特に、水道管の破損や水漏れのような緊急を要する事態が生じた場合、入居者から家賃の減額や賠償の請求が発生することが考えられるため、トラブルを未然に防ぐために事前の修繕が推奨されます。
最適なタイミングとして、マンションの空室期間、すなわち入居者の変動が生じる退去時を考慮すると良いでしょう。
退去の際には、管理会社による部屋の状態チェックが実施され、壁にできた穴や傷などの目立つダメージが確認されれば、その修繕費用が入居者に請求されることが一般的です。
主に敷金からの差し引きとして行われ、基本的な修繕を完了させた後に、物件の価値を向上させるためのリフォームや床材や壁紙の更新など、積極的に実施することが望ましいです。
入居者からのクレーム時
共有施設や設備の小規模な修理は、住民の日常生活に直結しており、速やかな対応が求められます。
例えば一棟マンションのオーナーとしては、「オートロックのドアが機能しない」などの不具合は、住民の安全や利便性を損ない、最悪の場合は退去の理由ともなり得ます。
重要な設備の故障を即座に特定し、対応する際には、入居者のニーズの高さを指標として活用すべきです。
近年、インターネット回線、宅配ボックス、インターホンなどの設備への依存度が高まっています。
これらは日常の生活や働き方、生活スタイルに直接影響する要素であり、高度な技術を必要とする機器も多いため、迅速な対応が必要です。
特定の設備、例えばインターネット回線やインターホンの問題は、プロバイダーやメーカーが主体となって対応することが一般的です。

**記述問題 1**. 修繕に関する文書の「最適なタイミングとして、マン」から「速やかな対応が求められます。」までの部分（両端を含む）を、「入居者」を「賃借人」に置き換えたうえで書き直してください。
**記述問題 2**. 修繕に関する文書を、最後の文の後から書き継いでください。

**表示項目**.
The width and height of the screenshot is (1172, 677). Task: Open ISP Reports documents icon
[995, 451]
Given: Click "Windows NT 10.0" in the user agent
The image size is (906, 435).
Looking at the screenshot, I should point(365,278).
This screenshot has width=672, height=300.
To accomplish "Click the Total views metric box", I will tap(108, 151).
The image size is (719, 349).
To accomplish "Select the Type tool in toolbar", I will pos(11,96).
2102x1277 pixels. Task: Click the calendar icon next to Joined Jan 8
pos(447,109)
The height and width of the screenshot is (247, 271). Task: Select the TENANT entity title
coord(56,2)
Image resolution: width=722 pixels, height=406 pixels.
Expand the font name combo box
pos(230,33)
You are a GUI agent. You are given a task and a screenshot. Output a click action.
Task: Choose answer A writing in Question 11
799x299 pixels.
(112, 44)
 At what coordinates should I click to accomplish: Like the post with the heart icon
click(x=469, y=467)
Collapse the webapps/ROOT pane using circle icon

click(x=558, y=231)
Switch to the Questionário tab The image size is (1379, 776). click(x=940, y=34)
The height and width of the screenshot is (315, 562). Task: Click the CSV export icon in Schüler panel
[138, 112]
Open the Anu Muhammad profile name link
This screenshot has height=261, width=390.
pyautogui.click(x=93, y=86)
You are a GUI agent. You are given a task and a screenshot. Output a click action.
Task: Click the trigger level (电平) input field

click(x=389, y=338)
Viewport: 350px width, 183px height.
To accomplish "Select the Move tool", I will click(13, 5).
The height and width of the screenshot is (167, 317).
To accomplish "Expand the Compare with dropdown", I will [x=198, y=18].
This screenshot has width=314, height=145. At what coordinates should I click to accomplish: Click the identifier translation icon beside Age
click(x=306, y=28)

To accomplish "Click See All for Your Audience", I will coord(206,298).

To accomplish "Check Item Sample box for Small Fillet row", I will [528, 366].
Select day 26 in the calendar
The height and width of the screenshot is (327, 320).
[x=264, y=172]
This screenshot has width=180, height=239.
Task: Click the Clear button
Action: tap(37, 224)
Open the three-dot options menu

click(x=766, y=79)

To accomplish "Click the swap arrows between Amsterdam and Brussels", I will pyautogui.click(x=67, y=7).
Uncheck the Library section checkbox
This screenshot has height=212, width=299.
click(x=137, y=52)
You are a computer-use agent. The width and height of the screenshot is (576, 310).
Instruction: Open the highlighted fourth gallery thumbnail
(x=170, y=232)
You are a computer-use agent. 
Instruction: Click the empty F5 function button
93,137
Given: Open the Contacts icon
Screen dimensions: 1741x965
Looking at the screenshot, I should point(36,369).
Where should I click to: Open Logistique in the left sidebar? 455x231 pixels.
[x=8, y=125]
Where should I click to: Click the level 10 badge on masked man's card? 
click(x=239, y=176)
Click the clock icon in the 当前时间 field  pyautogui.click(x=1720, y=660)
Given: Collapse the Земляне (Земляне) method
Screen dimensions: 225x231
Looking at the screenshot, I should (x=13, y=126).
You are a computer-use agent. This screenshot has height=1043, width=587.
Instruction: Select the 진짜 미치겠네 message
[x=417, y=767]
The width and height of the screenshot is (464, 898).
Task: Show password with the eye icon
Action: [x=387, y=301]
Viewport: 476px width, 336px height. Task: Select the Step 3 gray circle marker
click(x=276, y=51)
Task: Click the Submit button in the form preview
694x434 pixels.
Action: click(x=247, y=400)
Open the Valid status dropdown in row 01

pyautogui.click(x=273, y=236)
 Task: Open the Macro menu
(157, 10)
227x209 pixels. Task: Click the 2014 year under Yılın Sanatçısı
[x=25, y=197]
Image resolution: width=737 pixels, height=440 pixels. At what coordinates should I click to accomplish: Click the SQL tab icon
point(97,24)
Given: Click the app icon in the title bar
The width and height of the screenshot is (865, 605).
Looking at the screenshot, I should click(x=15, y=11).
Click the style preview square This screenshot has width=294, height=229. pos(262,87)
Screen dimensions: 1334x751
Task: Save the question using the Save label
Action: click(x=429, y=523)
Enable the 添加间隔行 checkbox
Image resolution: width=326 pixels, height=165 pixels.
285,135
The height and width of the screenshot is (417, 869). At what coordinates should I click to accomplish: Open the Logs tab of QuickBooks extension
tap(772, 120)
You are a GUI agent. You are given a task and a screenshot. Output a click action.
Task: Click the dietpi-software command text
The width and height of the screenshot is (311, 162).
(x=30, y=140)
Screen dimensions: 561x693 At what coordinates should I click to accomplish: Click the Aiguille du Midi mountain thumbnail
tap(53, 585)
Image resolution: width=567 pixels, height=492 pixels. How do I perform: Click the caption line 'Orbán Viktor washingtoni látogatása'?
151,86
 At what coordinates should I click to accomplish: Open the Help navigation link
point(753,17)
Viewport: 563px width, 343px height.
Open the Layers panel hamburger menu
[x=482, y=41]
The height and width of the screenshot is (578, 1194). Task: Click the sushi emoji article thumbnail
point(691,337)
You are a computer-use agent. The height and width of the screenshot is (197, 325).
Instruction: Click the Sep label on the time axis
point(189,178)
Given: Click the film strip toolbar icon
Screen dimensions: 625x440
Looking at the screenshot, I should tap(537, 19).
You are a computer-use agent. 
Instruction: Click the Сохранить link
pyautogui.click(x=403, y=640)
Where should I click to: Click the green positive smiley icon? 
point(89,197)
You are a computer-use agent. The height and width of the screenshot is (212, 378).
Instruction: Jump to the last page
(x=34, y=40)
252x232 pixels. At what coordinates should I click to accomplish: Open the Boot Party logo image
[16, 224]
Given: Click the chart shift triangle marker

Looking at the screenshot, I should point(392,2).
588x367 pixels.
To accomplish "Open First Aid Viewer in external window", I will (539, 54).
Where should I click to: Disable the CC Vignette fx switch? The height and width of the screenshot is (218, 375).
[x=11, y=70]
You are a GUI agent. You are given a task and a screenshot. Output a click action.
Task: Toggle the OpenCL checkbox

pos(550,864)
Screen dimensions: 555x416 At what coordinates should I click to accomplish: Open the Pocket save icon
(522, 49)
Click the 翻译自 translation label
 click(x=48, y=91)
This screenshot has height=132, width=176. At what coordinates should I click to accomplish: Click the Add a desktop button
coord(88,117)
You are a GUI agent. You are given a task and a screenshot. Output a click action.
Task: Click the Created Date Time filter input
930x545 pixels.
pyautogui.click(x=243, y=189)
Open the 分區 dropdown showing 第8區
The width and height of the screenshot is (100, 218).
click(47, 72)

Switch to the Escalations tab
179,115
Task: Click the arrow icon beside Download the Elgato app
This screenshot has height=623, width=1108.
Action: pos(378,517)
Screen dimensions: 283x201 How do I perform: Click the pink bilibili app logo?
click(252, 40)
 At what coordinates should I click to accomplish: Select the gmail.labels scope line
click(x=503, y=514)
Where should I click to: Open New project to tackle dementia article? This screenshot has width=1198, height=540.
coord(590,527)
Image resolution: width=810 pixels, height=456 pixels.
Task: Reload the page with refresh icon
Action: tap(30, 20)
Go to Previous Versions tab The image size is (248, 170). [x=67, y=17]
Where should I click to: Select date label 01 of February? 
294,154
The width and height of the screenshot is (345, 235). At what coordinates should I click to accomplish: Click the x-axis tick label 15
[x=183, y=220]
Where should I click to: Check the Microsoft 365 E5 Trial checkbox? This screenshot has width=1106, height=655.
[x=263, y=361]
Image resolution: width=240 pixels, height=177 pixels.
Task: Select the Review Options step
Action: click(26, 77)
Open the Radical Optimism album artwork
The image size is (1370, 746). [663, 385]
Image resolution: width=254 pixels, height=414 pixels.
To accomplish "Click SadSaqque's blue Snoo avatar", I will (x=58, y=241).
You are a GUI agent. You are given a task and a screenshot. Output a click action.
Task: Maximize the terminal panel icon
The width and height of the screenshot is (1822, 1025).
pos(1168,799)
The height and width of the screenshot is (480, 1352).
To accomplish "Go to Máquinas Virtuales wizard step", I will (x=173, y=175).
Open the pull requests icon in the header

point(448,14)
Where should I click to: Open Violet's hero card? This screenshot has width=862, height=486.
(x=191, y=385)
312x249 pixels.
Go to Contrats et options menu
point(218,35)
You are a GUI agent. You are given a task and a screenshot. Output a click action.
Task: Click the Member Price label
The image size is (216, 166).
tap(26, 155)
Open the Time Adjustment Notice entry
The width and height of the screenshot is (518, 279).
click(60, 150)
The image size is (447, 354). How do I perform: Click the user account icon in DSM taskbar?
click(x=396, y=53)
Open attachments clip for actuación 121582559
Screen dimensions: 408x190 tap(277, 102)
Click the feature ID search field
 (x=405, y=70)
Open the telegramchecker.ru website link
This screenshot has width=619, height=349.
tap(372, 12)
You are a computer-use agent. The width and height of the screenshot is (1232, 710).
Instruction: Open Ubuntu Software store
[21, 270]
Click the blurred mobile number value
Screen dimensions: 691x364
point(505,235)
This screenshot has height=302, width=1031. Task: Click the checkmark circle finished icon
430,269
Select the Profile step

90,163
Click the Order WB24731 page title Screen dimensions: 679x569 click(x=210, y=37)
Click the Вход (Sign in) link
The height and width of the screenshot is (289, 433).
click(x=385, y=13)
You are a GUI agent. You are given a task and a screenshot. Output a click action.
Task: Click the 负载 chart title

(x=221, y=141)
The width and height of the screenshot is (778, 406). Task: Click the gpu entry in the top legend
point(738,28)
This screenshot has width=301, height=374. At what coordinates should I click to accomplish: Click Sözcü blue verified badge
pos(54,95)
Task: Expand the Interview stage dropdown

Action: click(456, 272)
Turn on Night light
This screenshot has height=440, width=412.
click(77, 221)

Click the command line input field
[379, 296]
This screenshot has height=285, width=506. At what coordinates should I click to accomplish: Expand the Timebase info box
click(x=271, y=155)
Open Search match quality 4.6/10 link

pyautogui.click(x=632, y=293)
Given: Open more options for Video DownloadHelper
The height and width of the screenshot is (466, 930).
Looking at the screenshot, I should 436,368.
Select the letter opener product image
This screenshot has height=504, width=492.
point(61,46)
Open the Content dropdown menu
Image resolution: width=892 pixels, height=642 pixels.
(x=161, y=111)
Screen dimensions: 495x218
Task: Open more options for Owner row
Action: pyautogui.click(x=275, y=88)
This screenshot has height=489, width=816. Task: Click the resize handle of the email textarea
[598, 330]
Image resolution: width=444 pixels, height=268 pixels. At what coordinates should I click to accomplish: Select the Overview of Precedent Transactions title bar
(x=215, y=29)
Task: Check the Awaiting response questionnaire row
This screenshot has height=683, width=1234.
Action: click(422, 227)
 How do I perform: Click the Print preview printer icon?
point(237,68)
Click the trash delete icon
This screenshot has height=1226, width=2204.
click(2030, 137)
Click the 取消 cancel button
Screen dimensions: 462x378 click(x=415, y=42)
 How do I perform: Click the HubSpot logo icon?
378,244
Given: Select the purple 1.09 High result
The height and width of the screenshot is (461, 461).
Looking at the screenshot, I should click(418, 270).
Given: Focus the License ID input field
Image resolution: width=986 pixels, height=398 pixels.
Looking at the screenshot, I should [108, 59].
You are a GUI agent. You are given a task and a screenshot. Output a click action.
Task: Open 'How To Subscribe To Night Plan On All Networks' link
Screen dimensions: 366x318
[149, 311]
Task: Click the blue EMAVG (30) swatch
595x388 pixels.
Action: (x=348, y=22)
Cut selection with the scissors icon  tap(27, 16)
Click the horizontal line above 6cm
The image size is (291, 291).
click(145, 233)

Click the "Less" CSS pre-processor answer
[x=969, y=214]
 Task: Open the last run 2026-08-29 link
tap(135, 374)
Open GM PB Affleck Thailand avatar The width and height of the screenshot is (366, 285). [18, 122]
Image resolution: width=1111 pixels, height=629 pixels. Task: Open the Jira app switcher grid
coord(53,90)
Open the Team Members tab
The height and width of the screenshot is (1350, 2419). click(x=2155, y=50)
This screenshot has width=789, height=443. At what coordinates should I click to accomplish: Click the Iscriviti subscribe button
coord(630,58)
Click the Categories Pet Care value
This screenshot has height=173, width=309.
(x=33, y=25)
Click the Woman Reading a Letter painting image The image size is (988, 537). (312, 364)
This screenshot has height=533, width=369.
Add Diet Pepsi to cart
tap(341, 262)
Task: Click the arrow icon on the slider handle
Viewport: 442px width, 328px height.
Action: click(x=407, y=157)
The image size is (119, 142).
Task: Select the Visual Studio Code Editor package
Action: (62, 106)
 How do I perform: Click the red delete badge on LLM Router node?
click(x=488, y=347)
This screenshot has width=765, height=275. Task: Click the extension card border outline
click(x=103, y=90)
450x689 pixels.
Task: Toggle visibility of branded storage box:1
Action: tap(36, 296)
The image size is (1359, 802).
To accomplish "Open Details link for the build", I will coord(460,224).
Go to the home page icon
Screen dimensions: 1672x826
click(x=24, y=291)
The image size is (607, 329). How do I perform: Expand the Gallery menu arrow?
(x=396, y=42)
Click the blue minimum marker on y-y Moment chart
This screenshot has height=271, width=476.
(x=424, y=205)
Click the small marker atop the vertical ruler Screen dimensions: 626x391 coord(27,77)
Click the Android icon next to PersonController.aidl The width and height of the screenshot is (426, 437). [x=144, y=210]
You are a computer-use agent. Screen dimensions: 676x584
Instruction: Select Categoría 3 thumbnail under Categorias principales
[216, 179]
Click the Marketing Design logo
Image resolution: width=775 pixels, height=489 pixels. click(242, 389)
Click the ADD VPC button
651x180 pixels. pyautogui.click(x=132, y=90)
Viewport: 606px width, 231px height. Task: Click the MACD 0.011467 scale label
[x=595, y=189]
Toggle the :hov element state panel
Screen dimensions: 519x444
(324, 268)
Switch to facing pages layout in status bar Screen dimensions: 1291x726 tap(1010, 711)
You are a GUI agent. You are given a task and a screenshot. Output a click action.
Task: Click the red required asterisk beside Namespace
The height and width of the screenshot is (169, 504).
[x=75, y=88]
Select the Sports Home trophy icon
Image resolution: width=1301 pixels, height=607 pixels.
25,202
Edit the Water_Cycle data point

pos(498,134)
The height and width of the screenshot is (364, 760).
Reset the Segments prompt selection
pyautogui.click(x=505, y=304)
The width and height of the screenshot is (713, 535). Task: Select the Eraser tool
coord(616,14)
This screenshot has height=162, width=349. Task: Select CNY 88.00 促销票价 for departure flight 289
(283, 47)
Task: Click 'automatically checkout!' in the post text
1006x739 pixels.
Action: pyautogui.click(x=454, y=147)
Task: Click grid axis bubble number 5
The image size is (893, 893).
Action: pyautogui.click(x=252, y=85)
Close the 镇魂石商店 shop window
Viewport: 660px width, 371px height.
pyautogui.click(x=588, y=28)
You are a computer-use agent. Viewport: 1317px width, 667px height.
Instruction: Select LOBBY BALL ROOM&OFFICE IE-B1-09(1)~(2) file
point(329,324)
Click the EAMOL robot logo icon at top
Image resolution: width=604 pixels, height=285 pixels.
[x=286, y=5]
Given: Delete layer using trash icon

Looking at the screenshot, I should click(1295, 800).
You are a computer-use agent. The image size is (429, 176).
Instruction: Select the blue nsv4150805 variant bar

**問題の解答 1**.
最適なタイミングとして、マンションの空室期間、すなわち賃借人の変動が生じる退去時を考慮すると良いでしょう。
退去の際には、管理会社による部屋の状態チェックが実施され、壁にできた穴や傷などの目立つダメージが確認されれば、その修繕費用が賃借人に請求されることが一般的です。
主に敷金からの差し引きとして行われ、基本的な修繕を完了させた後に、物件の価値を向上させるためのリフォームや床材や壁紙の更新など、積極的に実施することが望ましいです。
賃借人からのクレーム時
共有施設や設備の小規模な修理は、住民の日常生活に直結しており、速やかな対応が求められます。

**問題の解答 2**.
しかし、マンション全体の配線等の問題が原因の場合、管理者の対応が必要となるため注意しましょう。
建築から10年程度経過時
不動産物件の修繕には、築10年目や12年ごとのサイクルが適切なタイミングとされます。
多くの大型設備、特にバス・トイレ・キッチンの保証期間は10年といわれているため、あらかじめ予定を組んでおきましょう。
この時期をリフォームや修繕の指標とするのが一般的です。
マンション投資の費用目安
マンション投資の費用はどれくらいかかるのでしょうか?
目安となる費用を解説するため、参考にしてください。
- 内装費用
- 水回りの費用
- 台所の費用
内装費用
物件の床の状態は、入居者の第一印象を大きく左右し、劣化した床は空室率の上昇の原因ともなり得るため、気になる際には張り替えを検討すべきです。
- フロアタイル:1平方メートルあたり約5,000円
- フローリング:1畳あたり3万円から6万円
- クッションフロア:1平方メートルあたり約3,000円
また、経年による劣化や前回の入居者の使用痕跡で壁が汚れている場合、クロスの張り替えで新鮮な印象を取り戻せます。
クロスのリフォームに要する費用の相場は、1平方メートルあたり「約1,000円から1,500円」となります。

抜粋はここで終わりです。